Problem:
The answer must be every line of the records in which the string "checkmark" appears.

___

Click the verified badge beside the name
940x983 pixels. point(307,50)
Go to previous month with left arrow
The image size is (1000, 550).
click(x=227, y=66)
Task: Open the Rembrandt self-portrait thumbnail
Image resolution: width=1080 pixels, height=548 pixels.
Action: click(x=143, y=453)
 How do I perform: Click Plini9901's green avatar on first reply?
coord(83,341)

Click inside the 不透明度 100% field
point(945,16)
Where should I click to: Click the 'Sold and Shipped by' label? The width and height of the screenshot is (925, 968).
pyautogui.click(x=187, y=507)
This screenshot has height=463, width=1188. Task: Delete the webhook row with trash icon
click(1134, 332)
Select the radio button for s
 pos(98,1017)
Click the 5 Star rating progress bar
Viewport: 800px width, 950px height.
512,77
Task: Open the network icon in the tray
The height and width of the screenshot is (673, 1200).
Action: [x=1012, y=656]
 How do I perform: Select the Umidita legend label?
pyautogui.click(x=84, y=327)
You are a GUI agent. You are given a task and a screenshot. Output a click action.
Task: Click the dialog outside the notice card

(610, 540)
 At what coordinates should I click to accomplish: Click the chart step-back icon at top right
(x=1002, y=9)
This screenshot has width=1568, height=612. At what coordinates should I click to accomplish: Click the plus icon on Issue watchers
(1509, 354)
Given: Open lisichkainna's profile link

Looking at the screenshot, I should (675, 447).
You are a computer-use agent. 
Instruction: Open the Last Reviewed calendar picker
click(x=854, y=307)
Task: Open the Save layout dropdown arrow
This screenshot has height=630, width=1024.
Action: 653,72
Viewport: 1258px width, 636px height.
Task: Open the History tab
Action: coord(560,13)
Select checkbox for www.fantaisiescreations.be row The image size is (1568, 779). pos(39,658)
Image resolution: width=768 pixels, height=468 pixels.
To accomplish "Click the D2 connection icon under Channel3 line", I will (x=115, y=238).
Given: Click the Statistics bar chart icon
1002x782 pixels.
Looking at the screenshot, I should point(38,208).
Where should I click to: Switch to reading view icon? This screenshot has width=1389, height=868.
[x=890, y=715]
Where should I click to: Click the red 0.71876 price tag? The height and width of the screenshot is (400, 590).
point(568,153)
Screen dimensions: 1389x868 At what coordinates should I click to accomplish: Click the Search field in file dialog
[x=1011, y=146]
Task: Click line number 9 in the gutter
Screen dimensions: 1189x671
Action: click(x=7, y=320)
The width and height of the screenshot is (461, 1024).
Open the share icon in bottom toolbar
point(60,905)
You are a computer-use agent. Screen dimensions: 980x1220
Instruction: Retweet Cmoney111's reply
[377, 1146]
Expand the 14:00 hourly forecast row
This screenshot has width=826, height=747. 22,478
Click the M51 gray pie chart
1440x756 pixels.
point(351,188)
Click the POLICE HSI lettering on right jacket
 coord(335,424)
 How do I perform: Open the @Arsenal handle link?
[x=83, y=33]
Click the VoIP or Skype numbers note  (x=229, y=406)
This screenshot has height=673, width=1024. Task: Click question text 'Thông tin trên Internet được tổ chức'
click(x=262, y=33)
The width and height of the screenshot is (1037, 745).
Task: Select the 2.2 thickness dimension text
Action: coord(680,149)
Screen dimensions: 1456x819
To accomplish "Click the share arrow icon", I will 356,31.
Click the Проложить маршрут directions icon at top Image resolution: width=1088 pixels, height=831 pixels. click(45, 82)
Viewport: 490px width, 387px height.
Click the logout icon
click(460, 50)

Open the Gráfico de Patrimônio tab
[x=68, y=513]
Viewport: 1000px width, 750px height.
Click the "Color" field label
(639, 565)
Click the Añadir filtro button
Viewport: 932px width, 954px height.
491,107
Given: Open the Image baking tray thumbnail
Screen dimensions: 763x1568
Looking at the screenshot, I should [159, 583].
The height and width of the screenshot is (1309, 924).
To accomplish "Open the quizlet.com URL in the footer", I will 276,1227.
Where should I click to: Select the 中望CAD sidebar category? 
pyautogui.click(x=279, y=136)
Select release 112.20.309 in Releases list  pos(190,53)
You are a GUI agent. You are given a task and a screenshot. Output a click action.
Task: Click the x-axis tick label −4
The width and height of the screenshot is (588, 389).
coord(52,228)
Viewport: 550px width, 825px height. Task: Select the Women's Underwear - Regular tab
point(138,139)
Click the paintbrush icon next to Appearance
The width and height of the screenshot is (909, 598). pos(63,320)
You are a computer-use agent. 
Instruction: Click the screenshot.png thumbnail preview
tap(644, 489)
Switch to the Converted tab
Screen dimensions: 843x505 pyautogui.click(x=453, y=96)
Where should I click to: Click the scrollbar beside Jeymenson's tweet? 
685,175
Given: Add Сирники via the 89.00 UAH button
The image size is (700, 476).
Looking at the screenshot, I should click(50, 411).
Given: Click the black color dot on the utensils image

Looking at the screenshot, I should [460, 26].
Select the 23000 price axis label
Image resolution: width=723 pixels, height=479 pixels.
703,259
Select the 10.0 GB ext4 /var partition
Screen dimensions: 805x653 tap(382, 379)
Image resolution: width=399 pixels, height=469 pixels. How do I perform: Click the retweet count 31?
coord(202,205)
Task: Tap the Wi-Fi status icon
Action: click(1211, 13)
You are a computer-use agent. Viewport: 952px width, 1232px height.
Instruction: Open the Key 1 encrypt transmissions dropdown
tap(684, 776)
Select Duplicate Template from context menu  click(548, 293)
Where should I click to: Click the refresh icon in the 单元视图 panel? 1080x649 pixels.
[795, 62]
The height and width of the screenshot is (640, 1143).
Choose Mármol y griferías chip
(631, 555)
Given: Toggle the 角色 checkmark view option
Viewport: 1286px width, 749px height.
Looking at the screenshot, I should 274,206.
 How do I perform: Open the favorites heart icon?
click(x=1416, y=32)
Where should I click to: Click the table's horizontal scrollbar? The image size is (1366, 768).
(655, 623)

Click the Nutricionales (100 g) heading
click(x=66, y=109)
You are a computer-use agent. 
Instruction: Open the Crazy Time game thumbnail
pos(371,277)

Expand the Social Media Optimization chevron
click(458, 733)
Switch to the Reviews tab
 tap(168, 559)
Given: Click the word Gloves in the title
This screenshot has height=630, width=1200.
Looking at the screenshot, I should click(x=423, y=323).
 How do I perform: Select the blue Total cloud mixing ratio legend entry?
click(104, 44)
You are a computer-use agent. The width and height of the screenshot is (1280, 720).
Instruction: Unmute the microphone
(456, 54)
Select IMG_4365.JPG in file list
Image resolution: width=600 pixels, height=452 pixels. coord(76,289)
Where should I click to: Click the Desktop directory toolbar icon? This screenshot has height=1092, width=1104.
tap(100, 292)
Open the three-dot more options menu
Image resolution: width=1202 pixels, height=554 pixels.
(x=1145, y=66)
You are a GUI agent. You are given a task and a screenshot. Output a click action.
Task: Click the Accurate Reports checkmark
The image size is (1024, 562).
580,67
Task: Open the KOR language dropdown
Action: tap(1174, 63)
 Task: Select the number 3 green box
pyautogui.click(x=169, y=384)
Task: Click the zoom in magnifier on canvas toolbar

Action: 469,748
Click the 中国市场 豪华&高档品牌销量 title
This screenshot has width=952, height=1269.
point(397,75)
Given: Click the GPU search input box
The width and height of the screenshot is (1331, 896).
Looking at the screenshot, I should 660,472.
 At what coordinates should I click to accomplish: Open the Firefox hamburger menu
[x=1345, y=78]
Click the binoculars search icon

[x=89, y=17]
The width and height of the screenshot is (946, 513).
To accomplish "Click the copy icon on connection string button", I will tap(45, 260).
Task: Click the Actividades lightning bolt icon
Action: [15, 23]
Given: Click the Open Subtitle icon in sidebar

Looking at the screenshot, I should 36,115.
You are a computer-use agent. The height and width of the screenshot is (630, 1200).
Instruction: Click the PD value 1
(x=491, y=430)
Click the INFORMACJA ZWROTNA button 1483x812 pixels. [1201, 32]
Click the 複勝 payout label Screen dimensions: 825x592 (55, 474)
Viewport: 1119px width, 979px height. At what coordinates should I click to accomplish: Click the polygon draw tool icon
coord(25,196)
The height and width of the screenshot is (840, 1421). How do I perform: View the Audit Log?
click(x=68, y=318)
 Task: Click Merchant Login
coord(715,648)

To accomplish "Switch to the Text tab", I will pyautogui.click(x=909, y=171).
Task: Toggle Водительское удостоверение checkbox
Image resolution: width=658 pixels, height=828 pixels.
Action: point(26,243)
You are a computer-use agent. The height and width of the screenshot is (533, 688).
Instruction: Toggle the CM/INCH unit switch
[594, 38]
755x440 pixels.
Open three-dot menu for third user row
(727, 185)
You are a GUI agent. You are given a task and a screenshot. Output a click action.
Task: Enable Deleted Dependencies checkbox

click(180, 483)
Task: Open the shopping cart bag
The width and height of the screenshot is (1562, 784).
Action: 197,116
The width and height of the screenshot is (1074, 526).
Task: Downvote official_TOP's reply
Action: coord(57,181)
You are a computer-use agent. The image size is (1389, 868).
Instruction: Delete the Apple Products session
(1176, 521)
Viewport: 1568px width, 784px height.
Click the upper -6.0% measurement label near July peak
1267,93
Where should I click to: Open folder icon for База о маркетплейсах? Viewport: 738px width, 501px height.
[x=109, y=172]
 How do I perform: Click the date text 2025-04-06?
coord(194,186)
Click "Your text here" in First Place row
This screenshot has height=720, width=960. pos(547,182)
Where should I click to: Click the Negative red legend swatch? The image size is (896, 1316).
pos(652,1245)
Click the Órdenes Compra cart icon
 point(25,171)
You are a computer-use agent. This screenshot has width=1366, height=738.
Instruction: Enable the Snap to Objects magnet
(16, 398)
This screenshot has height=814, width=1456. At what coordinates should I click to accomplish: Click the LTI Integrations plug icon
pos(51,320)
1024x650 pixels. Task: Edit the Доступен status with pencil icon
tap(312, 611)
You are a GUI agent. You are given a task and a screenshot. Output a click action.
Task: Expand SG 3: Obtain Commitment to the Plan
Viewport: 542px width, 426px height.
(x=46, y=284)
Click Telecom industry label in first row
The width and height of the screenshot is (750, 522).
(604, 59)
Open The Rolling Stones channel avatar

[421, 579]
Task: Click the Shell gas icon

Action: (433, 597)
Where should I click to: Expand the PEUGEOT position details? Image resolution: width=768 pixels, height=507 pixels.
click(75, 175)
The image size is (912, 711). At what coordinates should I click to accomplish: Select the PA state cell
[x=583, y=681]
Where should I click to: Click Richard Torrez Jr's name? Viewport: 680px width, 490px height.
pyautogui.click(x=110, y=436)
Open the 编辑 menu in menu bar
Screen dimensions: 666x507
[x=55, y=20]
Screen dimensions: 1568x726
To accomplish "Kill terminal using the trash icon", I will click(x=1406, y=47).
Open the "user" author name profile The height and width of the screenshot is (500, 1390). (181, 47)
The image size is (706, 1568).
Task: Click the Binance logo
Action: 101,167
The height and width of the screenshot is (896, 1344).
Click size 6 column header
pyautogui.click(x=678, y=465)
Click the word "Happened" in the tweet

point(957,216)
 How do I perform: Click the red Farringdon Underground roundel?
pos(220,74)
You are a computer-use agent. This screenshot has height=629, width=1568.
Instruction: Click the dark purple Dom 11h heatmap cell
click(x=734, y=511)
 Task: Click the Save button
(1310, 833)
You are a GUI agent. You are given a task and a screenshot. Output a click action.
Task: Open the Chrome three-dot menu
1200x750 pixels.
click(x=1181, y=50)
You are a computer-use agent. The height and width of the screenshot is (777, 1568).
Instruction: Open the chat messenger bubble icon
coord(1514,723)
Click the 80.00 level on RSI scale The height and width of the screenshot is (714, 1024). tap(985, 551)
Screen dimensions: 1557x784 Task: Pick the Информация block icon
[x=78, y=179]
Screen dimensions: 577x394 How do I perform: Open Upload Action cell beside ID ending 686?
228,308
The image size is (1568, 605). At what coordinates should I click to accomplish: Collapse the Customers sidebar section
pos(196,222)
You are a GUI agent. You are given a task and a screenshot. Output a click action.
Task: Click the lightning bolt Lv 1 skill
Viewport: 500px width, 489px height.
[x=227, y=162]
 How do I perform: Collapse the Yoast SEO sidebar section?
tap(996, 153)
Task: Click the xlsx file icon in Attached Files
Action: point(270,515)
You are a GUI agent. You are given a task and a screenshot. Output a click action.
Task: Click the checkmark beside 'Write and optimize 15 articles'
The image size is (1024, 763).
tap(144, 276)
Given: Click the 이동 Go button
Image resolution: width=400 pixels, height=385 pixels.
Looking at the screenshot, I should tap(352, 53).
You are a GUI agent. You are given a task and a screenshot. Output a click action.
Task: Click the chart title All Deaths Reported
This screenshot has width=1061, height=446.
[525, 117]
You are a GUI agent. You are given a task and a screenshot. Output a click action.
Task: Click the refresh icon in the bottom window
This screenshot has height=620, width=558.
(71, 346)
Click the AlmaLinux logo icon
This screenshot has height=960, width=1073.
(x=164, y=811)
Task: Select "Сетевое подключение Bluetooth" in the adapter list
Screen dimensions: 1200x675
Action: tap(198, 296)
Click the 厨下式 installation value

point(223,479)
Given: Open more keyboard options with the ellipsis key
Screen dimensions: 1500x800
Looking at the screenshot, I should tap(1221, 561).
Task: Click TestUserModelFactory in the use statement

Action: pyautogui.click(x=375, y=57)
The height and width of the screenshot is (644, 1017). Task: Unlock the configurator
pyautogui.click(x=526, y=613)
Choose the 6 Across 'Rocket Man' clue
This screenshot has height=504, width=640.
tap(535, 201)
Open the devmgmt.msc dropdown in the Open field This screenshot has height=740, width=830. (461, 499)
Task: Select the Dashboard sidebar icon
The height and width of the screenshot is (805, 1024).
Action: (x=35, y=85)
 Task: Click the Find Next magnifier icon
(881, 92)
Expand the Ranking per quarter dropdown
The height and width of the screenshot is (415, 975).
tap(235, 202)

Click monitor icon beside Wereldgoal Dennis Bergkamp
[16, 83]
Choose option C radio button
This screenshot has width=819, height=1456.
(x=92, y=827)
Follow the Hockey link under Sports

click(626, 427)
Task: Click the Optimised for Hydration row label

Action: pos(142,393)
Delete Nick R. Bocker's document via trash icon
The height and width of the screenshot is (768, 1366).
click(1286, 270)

___

Response area:
Given: Toggle the 角色 checkmark view option
Task: Click the Accurate Reports checkmark
Task: Click the checkmark beside 'Write and optimize 15 articles'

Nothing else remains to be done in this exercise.